#### SELECTED TEXT
★ ★ ★ ★ ★

Gingerbread Cookies II
Gingerbread Cookies II is a dairy free and vegetarian recipe with 72 servings. This dessert has 90 calories, 1g of protein, and 3g of fat per serving. This recipe covers 2% of your daily requirements of vitamins and minerals. It is perfect for Christmas. From preparation to the plate, this recipe takes roughly 4 hours. Head to the store and pick up baking powder, molasses, egg, and a few other things to make it today.
Instructions
Sift together the flour, baking powder, ginger, nutmeg, cloves, and cinnamon; set aside.
In a medium bowl, mix together the shortening, molasses, brown sugar, water, egg, and vanilla until smooth. Gradually stir in the dry ingredients, until they are completely absorbed. Divide dough into 3 pieces, pat down to 1 1/2 inch thickness, wrap in plastic wrap, and refrigerate for at least 3 hours.

★ ★ ★ ★ ★

#### TASK DESCRIPTION
Copy out the entire gingerbread cookie recipe word for word.

#### RECORDED INFORMATION
★ ★ ★ ★ ★

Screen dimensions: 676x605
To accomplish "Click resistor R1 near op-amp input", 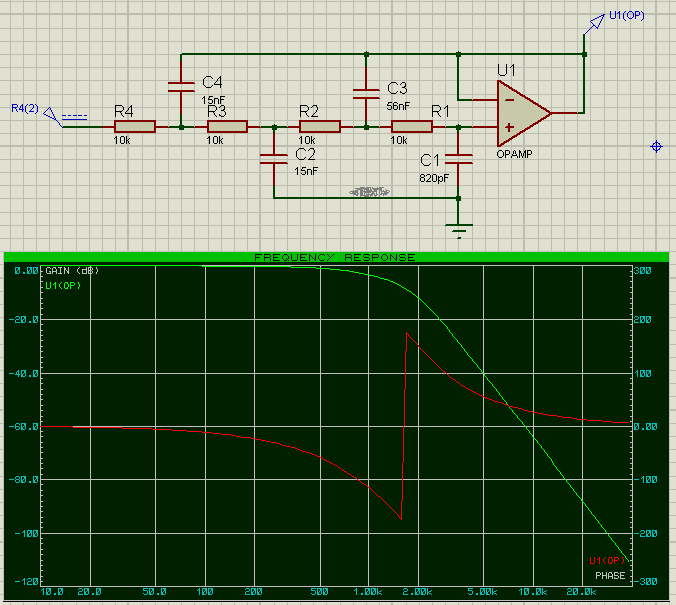I will tap(411, 127).
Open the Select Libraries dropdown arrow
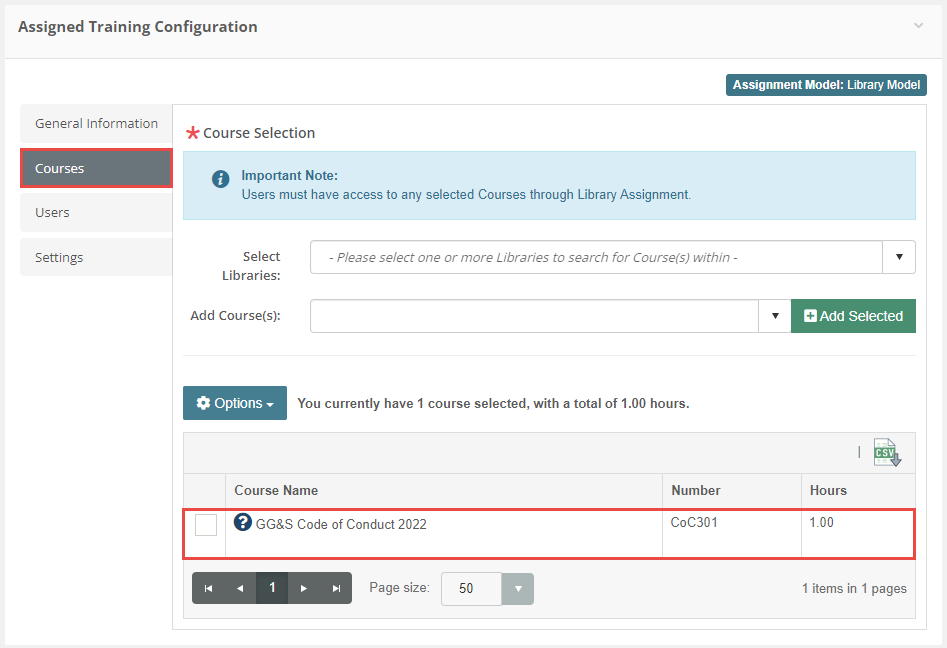Screen dimensions: 947x648 tap(899, 257)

★ ★ ★ ★ ★

#### EXERCISE RESULT
Gingerbread Cookies II
Gingerbread Cookies II is a dairy free and vegetarian recipe with 72 servings. This dessert has 90 calories, 1g of protein, and 3g of fat per serving. This recipe covers 2% of your daily requirements of vitamins and minerals. It is perfect for Christmas. From preparation to the plate, this recipe takes roughly 4 hours. Head to the store and pick up baking powder, molasses, egg, and a few other things to make it today.
Instructions
Sift together the flour, baking powder, ginger, nutmeg, cloves, and cinnamon; set aside.
In a medium bowl, mix together the shortening, molasses, brown sugar, water, egg, and vanilla until smooth. Gradually stir in the dry ingredients, until they are completely absorbed. Divide dough into 3 pieces, pat down to 1 1/2 inch thickness, wrap in plastic wrap, and refrigerate for at least 3 hours.